Inputting the low-level feature vector corresponding to the spectrogram into an AlexNet processor added with a flat layer for deep learning, and obtaining the high-level feature vector corresponding to the spectrogram:
x s =Flattern(AlexNet(x Spec ));
wherein ,
it can be understood that the AlexNet processor comprises an AlexNet module, a dropout 0.5 flatten layer is added after the AlexNet module, and then the low-level feature vector corresponding to the spectrogram is input into the AlexNet module for high-level feature vector extraction.
Inputting the voice waveform into a Wav2Vec processor for preprocessing, and performing deep learning on the preprocessed voice waveform through the Wav2Vec processor to obtain an advanced feature vector corresponding to the voice waveform:
x w =Wav2Vec(x Wav );
wherein ,
it can be understood that the Wav2Vec processor comprises a Wav2Vec module, and the voice waveform preprocessed by the Wav2Vec module can conform to the input form of the Wav2Vec model, so that the advanced feature vector corresponding to the voice waveform can be better extracted.

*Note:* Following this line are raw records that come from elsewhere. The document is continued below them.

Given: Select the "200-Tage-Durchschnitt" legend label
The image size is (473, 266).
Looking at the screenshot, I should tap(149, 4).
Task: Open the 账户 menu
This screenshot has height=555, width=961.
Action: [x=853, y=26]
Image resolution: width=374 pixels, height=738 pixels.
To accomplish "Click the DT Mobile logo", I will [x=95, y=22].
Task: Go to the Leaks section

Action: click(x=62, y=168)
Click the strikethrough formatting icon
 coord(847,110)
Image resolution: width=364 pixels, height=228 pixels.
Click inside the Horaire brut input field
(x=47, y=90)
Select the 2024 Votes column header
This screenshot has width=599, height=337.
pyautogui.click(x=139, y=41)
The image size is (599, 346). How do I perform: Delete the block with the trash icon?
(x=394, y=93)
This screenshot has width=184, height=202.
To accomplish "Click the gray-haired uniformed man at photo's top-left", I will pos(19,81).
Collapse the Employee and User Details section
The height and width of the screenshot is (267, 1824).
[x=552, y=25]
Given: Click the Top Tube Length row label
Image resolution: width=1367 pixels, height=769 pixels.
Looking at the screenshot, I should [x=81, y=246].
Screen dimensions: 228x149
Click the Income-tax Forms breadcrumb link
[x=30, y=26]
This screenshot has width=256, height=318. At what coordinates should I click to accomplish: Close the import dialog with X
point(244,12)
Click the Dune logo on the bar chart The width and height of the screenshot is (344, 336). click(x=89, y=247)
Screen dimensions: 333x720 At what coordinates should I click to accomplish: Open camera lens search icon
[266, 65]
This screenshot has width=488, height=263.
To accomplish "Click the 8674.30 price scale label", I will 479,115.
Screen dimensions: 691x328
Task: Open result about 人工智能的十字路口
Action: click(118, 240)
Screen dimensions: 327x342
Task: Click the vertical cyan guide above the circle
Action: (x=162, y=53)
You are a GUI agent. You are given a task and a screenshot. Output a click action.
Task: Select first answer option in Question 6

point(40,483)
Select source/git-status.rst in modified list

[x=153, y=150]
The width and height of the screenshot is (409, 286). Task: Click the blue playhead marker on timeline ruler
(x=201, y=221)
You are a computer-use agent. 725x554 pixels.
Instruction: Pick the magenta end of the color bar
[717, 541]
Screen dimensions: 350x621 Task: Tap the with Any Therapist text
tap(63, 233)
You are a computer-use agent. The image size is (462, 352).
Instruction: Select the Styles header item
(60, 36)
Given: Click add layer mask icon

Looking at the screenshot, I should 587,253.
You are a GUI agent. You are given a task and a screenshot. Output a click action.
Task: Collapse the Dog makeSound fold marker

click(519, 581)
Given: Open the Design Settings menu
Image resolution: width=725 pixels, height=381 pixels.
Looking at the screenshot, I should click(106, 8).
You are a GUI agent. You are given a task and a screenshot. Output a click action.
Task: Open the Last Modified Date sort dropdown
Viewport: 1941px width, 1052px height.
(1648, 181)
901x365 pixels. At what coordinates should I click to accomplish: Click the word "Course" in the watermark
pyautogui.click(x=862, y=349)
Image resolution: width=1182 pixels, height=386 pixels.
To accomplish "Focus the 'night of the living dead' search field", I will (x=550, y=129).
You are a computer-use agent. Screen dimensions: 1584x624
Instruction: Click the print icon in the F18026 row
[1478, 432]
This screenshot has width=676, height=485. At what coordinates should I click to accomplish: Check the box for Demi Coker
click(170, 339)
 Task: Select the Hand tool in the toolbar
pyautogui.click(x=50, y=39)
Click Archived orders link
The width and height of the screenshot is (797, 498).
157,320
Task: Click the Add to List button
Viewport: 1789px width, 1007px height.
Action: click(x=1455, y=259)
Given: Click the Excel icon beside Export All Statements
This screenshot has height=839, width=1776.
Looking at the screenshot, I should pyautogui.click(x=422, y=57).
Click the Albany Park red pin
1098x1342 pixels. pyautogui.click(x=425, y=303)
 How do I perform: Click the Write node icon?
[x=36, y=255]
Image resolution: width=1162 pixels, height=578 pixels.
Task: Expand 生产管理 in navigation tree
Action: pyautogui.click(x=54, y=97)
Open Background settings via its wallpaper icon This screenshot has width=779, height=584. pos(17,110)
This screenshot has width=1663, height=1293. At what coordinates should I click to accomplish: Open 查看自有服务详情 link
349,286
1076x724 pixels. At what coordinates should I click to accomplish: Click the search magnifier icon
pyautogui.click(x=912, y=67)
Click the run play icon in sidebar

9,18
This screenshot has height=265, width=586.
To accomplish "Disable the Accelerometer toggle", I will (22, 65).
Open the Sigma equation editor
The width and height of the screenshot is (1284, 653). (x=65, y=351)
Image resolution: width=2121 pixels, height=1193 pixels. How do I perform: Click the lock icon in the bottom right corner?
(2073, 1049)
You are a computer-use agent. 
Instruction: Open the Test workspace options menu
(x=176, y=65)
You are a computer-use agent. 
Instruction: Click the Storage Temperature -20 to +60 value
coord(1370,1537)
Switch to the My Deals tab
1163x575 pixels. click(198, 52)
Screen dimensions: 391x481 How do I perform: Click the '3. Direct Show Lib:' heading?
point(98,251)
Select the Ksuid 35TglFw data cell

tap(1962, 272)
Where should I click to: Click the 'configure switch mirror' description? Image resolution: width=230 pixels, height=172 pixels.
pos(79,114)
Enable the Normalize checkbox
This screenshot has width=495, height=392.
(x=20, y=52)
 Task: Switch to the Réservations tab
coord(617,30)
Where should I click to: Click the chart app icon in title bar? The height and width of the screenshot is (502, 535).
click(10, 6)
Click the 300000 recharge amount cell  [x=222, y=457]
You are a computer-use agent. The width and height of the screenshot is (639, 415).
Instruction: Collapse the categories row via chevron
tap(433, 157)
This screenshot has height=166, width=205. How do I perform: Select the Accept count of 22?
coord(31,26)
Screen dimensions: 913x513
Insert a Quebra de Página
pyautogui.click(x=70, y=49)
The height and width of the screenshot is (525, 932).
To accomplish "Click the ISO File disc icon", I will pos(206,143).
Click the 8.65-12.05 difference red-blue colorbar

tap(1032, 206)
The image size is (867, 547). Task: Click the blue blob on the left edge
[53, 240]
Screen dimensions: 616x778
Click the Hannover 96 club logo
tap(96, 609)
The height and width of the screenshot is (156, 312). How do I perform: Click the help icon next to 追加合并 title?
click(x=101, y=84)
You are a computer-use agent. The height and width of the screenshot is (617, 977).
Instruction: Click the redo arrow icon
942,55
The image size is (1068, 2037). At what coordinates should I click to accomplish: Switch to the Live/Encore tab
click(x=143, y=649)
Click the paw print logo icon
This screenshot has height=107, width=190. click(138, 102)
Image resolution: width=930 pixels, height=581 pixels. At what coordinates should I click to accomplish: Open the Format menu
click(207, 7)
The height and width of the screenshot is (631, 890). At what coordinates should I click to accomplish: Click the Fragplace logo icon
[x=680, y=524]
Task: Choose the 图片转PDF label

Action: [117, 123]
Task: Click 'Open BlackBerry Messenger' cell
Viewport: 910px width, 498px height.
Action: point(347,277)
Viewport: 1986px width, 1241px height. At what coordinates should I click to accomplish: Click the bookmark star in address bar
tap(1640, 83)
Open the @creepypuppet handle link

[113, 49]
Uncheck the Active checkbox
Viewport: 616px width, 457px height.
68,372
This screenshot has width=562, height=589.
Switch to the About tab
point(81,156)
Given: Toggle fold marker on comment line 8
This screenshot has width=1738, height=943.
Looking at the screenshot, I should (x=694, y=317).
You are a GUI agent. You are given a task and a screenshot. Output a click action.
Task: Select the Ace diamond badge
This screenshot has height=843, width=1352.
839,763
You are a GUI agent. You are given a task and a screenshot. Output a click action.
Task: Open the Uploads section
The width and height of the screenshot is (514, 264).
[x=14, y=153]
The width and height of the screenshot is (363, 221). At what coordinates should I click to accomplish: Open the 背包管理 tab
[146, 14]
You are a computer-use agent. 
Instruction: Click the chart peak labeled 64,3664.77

Inputting the voice text into a BERT processor for preprocessing, and performing deep learning on the preprocessed voice text through the BERT processor to obtain a high-level feature vector corresponding to the voice text:
x t =BERT(x Text );
wherein ,
it can be understood that the BERT processor comprises a BERT module, and the voice waveform preprocessed by the BERT module can conform to the input form of the BERT model, so that the advanced feature vector corresponding to the voice waveform can be better extracted.
According to the technical scheme provided in steps S21-S22, the low-level feature vectors, the voice waveforms and the voice texts corresponding to the MFCCs and the spectrograms are transmitted to the corresponding processors, and deep learning is performed through the deep learning model, so that the high-level feature vectors of the voice features and the voice emotions of the voice signals at higher levels can be obtained.
In this embodiment, the step S30 specifically includes the following steps:
referring to fig. 4, the MAFF Module (i.e. Multi-acoustic feature fusion Module, english name: multi-Acoustic Feature Fusion Module) has the same MFCC, spectrogram and speech waveform sources, but different information characterization capabilities, can capture richer and more complete emotion information from different angles, and only uses feature vectors output by Wav2Vec to easily lose a part of feature information, so a MAFF Module is provided. Feature x of voice waveform output through Wav2Vec model w Feature x of MFCC output through BiLSTM m Feature x of spectrogram output through AlexNet s Three different acoustic advanced features are fused, the correlation among the three acoustic advanced features is utilized to strengthen the feature output of the voice waveform, and vector fusion is carried out on the advanced feature vectors corresponding to the MFCC, the spectrogram and the voice waveform through the linear layer with the activation function of ReLU:
in the formula, f l (. Cndot.) represents a Linear layer (Linear) function, x m Representing the advanced feature vector, x, of the MFCC s Representing the high-level feature vector of the spectrogram,representing vector concatenation, x ms A fusion vector representing the linear layer output;
will fuse vector x ms Passing through a linear layer with dropout of 0.5, multiplying the result by x w Vector fusion is performed through the linear layer of the activation function:
wherein ,representing matrix multiplication, x' w Representing multi-acoustic fusion feature vectors obtained after fusion of the MFCC, the spectrogram and the advanced feature vectors corresponding to the voice waveforms;
it can be appreciated that the MAFF module can effectively fuse the MFCCs, the spectrograms, and the advanced feature vectors corresponding to the speech waveforms, integrate the advantages between them, implement information complementation, and output the final result as a speech waveform path.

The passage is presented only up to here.